On Thu, 17 May 2007 12:01:47 +0100, Andy Hall wrote:

The reality is that owners of gas guzzling 4*4s care nothing about the
planet, or the environment, only themselves.


What a lot of nonsense. This really is media hype for the gullible.


Very mild, my immediate response was FOAD.

Also a Land Rover owner/driver, it doesn't guzzle gas (its diesel...). I
get over 30mpg on long runs and the average over 2.5 years is a shade over
29mpg. The car it replaced (a Mondeo) gave an average of 34mpg.

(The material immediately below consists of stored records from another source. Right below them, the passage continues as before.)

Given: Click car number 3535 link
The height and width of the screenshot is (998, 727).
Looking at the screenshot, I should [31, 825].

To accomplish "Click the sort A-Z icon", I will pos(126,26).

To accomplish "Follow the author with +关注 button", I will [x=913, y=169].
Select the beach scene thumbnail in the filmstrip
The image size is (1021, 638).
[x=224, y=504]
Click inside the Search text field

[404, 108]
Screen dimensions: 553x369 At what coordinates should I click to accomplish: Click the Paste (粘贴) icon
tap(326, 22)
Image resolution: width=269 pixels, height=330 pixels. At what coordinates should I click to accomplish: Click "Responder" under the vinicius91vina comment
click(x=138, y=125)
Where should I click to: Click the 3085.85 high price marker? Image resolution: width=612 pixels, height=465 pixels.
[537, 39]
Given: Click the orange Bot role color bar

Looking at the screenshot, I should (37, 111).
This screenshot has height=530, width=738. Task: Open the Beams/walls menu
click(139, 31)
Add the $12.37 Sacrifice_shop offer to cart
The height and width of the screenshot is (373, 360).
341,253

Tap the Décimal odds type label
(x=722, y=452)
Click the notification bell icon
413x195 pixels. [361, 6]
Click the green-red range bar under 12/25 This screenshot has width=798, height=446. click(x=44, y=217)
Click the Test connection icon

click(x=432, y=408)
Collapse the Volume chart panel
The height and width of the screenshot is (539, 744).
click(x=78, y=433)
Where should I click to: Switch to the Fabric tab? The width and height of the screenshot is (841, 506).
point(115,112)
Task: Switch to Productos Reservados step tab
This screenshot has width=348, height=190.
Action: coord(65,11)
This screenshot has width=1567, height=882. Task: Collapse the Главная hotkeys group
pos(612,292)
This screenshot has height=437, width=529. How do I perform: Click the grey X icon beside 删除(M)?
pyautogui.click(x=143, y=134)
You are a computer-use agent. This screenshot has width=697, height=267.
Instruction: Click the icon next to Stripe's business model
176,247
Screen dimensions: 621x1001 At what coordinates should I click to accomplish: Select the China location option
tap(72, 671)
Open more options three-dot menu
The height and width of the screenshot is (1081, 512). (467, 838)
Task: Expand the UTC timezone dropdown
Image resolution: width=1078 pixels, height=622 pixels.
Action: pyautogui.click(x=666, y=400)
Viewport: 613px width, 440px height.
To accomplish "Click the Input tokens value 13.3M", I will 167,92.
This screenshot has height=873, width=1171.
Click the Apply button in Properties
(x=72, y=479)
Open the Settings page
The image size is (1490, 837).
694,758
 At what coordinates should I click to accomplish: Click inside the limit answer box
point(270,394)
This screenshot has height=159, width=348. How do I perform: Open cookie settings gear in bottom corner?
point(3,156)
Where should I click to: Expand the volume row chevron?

It is the pattern of use which matters,


I do about 15,000 miles a year and don't change cars every year or three.
I keep 'em until they wear out or get broken. The Mondeo got broken, at
near 10 years old. the car before it wore out (or rather the body work
gave up) again not far short of 10 years old. I fully intend to run this
Land Rover until it seriously breaks or is worn out.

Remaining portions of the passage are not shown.